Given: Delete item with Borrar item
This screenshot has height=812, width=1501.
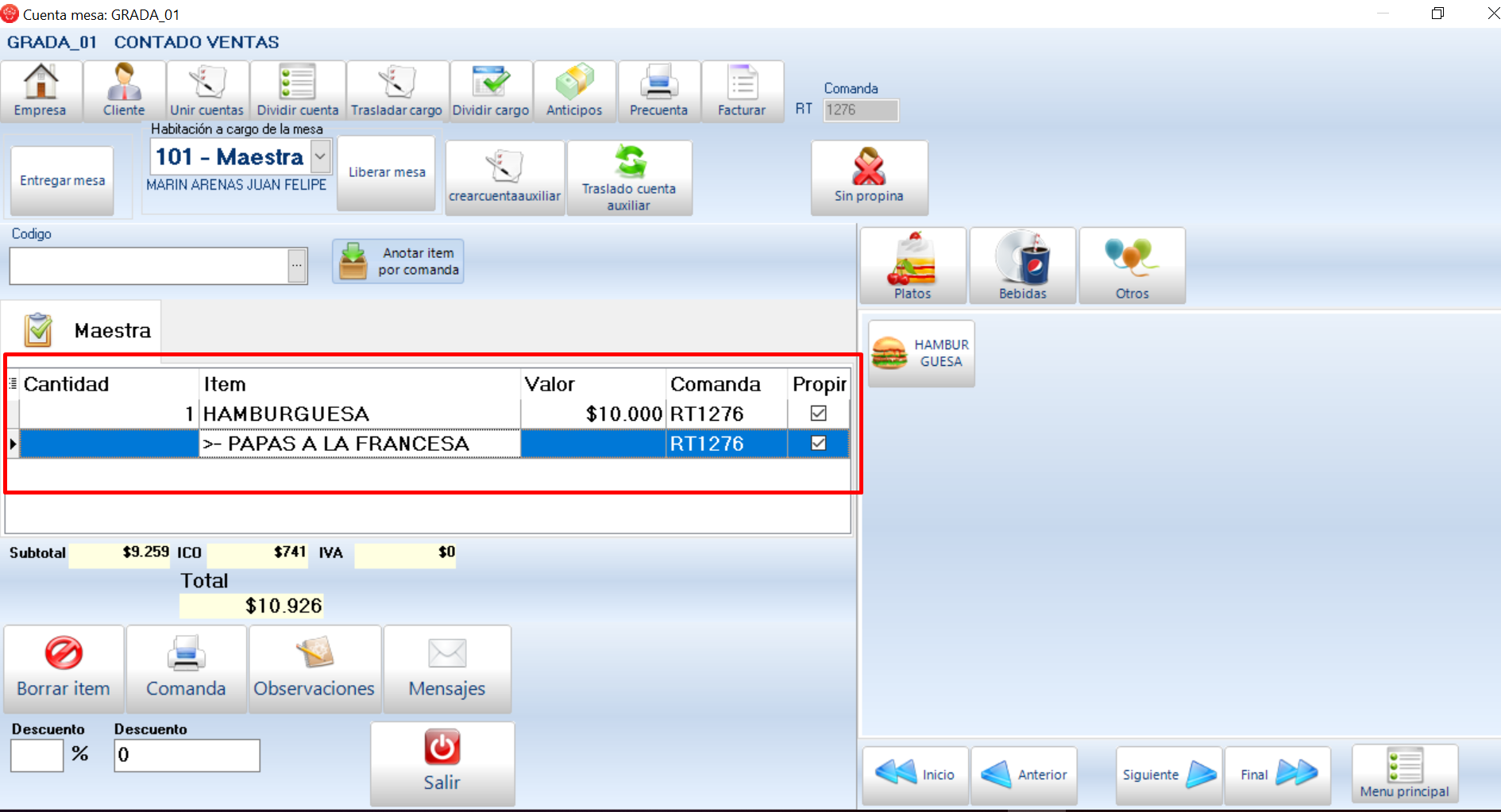Looking at the screenshot, I should coord(64,668).
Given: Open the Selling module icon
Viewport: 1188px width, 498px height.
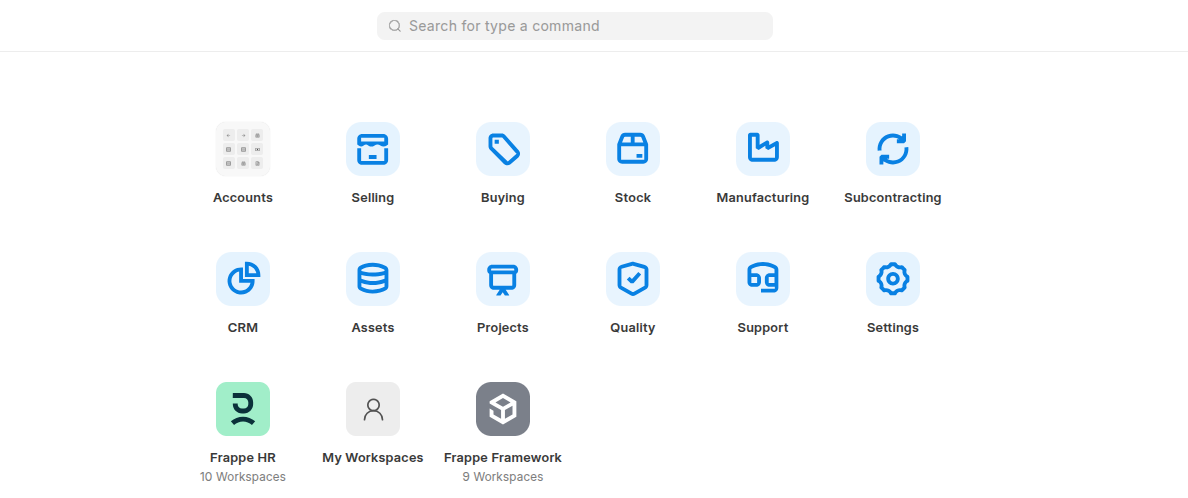Looking at the screenshot, I should coord(373,149).
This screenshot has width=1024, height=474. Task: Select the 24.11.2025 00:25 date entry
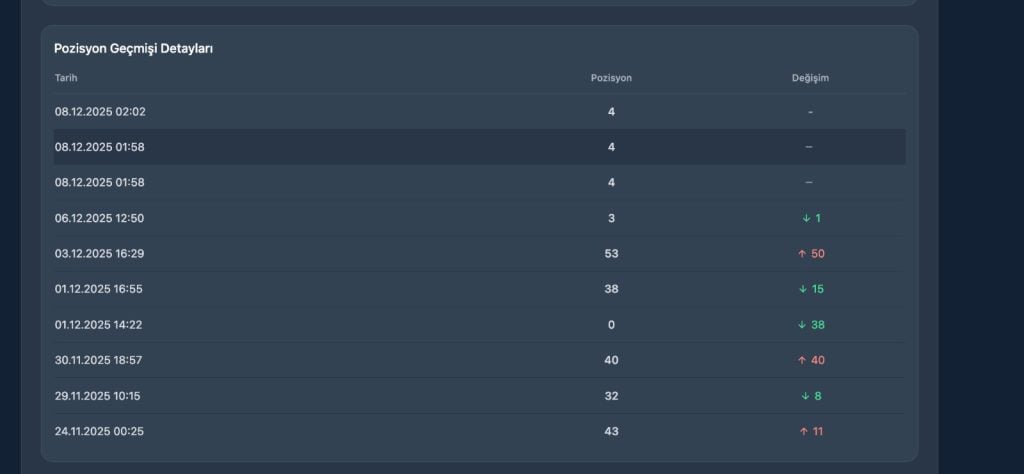pos(100,431)
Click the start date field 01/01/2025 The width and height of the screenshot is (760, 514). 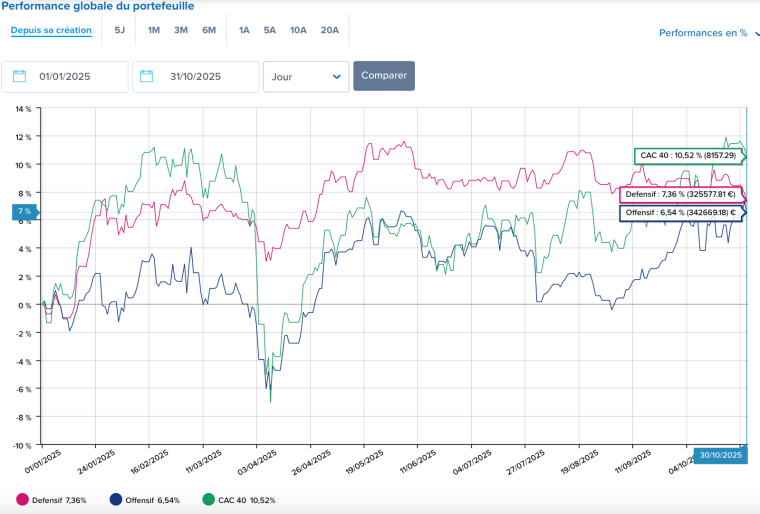point(78,76)
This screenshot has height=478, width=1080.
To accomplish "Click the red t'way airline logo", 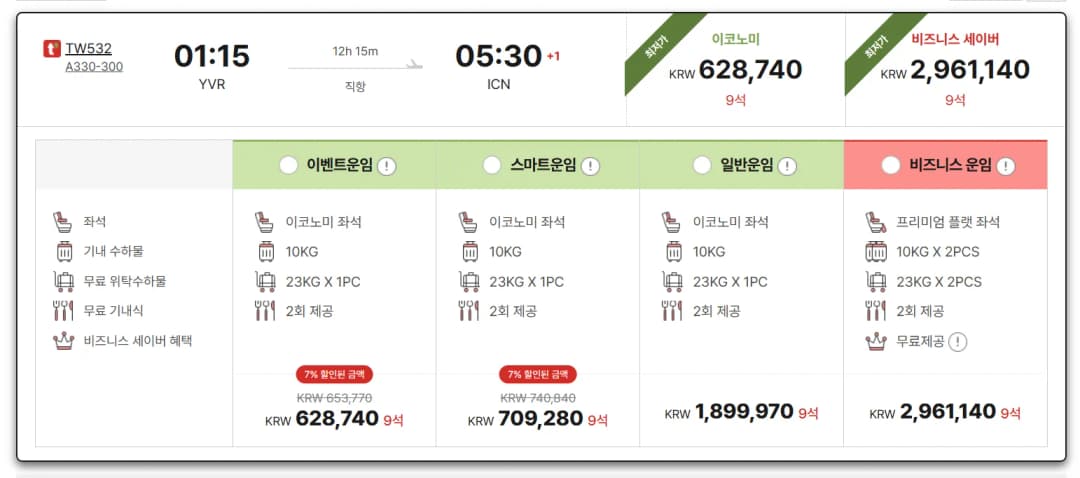I will (52, 49).
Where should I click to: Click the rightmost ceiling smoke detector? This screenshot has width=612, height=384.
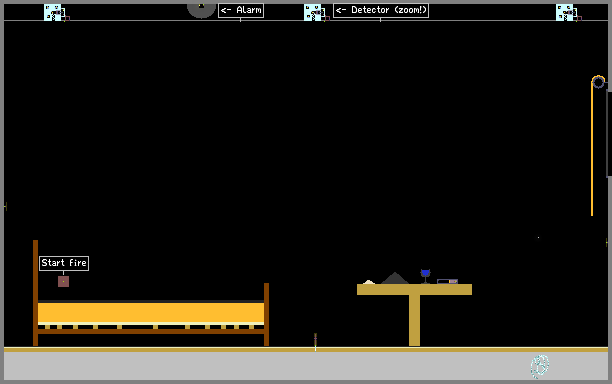(x=568, y=12)
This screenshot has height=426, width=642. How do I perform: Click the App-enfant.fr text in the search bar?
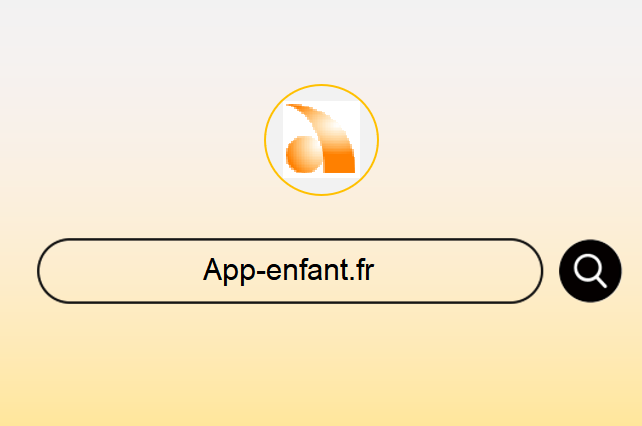tap(289, 270)
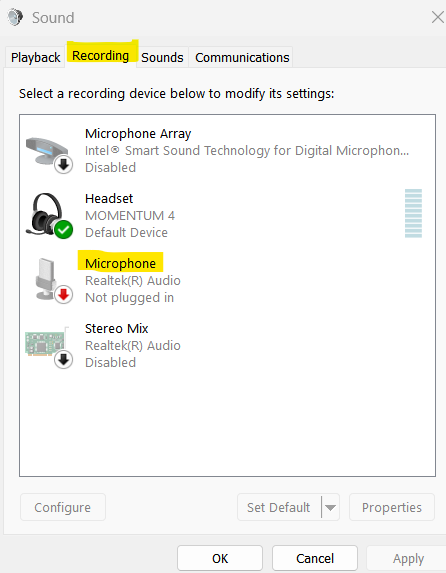This screenshot has height=573, width=446.
Task: Confirm with the OK button
Action: click(220, 558)
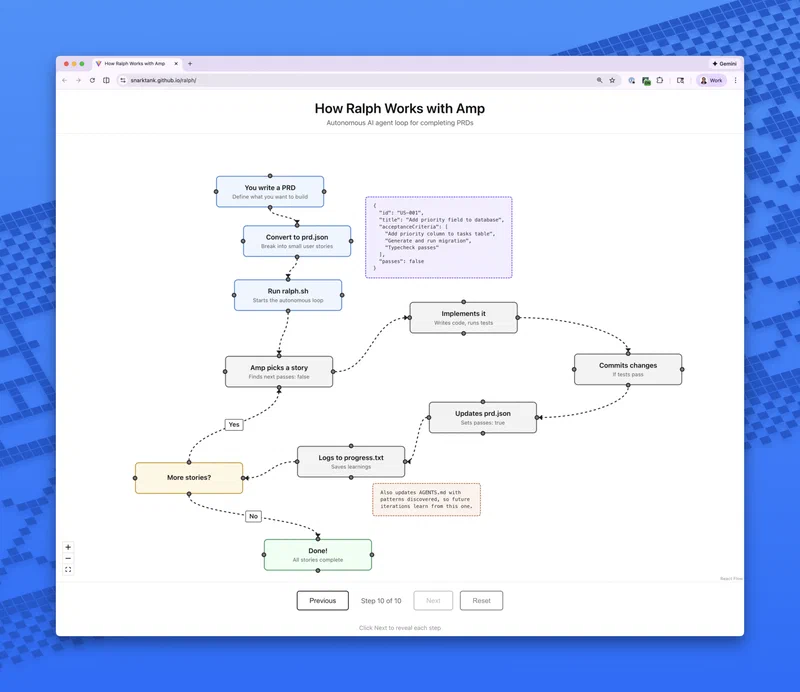Open the browser extensions puzzle icon
Image resolution: width=800 pixels, height=692 pixels.
coord(659,80)
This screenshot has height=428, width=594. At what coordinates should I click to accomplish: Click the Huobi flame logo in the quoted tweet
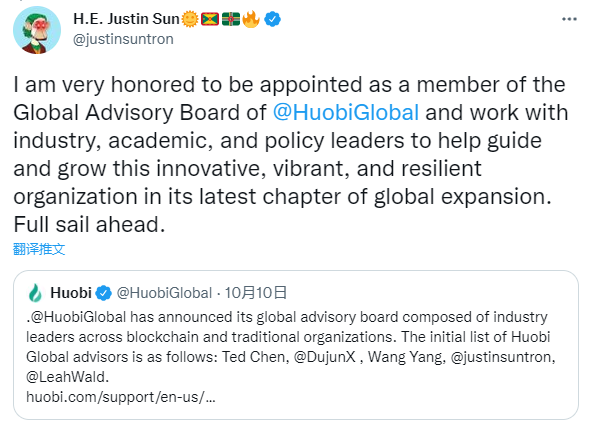[35, 293]
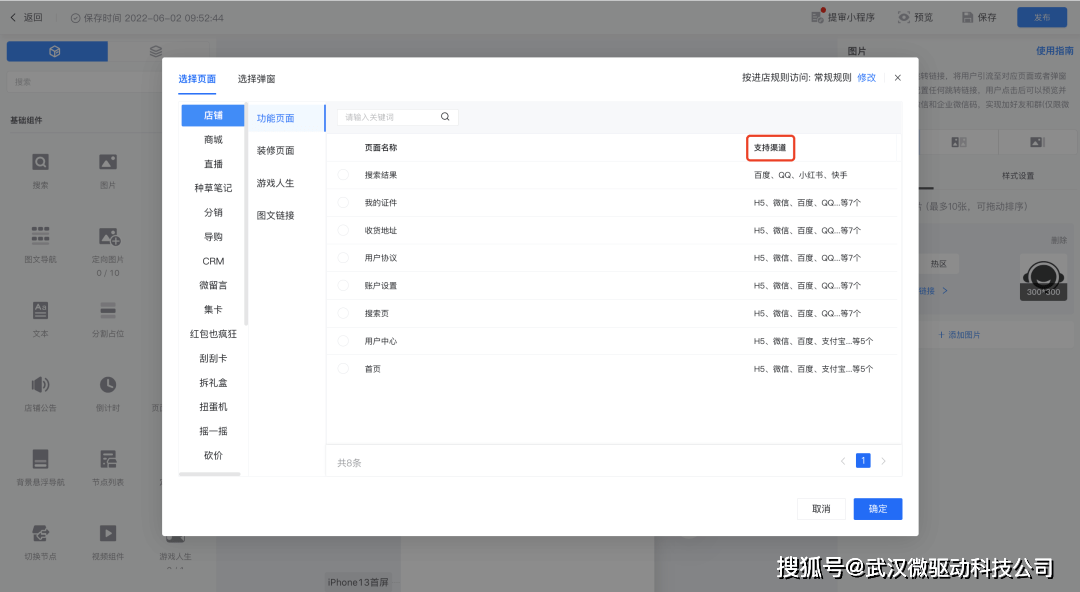Click the search magnifier icon in keyword field
The image size is (1080, 592).
coord(445,117)
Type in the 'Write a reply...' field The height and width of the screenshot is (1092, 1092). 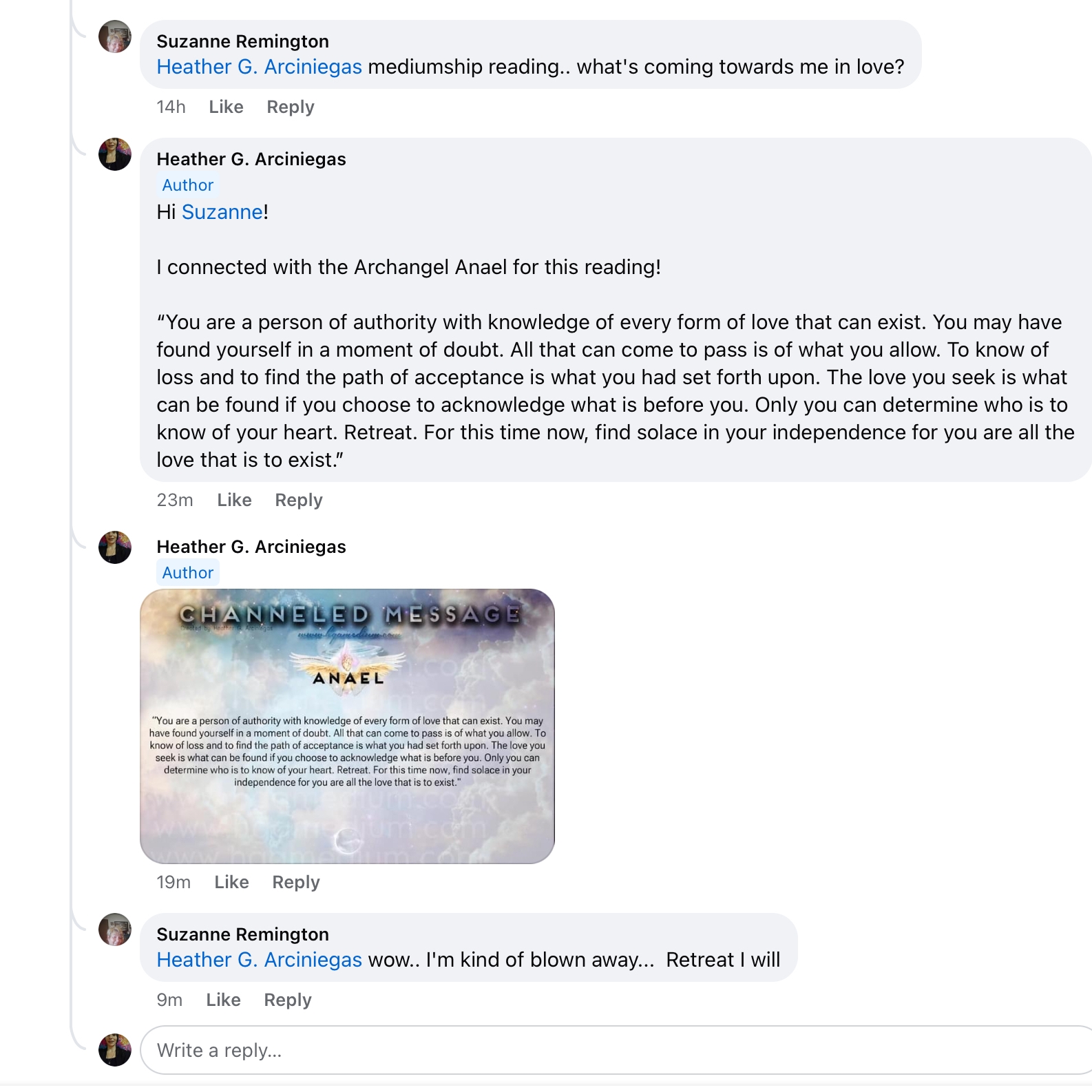point(613,1050)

#####

Exercise details
Taking the material above, say how many lines have "Given" in them, and give no other output.

Result
2